And in all honesty – I will again.

Not the first time. Realistically – unlikely that it will be the last.

Despite my best efforts to exert and maintain control, I fail.

For one second, I fail.

In one second, I fail.

No excuses. No bull…

It’s simply Failure – as simplified as can be. Without any layers, regardless of reasons, justifications or rationalising… Its my failure. Failure in and for one second. Failure to retain control.

“My fault, my failure, is not in the passions I have, but in my lack of control of them.”

~ Jack Kerouac

In retrospect, I believe that the above failure can lead to the discovery of the Self through the loss of the Self. “You lose yourself to find your self.” But which really is the true self? The one you lost or the one you found?

Maybe that doesn’t really matter in this article. (That deserves it’s own post)

There’s no denying that self control = discipline and power.

For a control freak, any loss of self control is definitely not good or even acceptable.

For the sake of argument, if self control can be equated to strength…

Logic dictates that losing it equals to weakness.

It was a struggle to become strong.

It’s a struggle to remain strong.

It was never easy to begin with and it doesn’t get any easier…

It’s a constant battle to keep control.

Knowing this and implementing it are two separate things…

As I’ve stated several times before…

Awareness is never enough to guarantee successful practice or outcome.

Knowledge and mindfulness are the superficial calm you see on the surface of what appears to be peaceful and inviting water…

While rage and violence are the crocodile just beneath… Stillness impersonified, lying in seemingly endless wait for an opportunity to explode and strike.

Question isn’t “whether” it gets you. It’s “when”…

And, once it grabs you to drag you down to darker depths… what’re the odds of escape?

Unscathed and unscarred ?

Ever seen the extremely violent and efficient death roll?

Your odds are Zero.

~ Killer Crocodile (1989)

It takes only an instant… One moment… Half the beginning of a breath…

One slip up… A slight easing of a tightly held grip…

One second…

To turn inertia into chaos.

To lose the mind… The logic… The senses… The process… The upbringing… the training… the practice… the pretending… The facade… The mask…

It takes far less than can be explained or imagined…
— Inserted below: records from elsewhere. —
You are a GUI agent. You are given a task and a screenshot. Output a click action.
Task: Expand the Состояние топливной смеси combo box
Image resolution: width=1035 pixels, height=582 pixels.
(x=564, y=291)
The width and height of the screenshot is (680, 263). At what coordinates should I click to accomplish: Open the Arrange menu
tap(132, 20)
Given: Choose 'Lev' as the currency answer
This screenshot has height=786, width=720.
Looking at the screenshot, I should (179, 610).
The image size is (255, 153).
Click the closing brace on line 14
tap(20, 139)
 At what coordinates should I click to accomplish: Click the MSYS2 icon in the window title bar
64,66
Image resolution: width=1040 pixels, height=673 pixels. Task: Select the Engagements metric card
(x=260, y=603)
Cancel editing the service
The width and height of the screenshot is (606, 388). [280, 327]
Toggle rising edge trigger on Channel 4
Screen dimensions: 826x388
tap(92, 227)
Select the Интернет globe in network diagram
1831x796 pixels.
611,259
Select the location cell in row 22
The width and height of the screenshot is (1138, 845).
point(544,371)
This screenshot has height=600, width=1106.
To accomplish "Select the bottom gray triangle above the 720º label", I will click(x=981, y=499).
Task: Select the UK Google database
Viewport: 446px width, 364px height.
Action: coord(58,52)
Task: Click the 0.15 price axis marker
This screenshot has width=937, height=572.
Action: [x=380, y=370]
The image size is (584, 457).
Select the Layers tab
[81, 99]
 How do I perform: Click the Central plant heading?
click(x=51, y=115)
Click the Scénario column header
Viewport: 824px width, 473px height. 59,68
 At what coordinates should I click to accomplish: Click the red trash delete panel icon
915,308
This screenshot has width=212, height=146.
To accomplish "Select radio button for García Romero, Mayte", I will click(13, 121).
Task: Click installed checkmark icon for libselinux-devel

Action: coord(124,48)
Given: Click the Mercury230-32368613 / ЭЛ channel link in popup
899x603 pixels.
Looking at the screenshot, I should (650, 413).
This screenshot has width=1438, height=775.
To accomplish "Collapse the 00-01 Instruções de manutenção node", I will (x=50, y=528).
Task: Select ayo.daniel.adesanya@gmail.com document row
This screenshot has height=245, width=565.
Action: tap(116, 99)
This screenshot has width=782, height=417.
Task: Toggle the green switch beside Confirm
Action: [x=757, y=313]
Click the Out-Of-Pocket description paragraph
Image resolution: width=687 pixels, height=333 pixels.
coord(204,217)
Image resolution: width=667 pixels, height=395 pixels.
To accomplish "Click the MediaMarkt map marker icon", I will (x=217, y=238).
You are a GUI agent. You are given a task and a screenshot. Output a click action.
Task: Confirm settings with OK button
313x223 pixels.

For nature to overcome nurture.

Self control is an illusion.

At that moment – in one second…

There is no self.

There cannot be control.

This cannot be read and imagined – It can only be felt when experienced.

Imagination is a very poor substitute for experience.

“It’s a struggle to be better than who I really am.”

~ The Crimson Stroke

That’s tough to state and harder to be.

You’re only as good as the last time you slip up and lose control.

All of compliance, adherence, self discipline and control mean nothing – the moment you lose your self. At that point, you are redefined by that moment – by that loss.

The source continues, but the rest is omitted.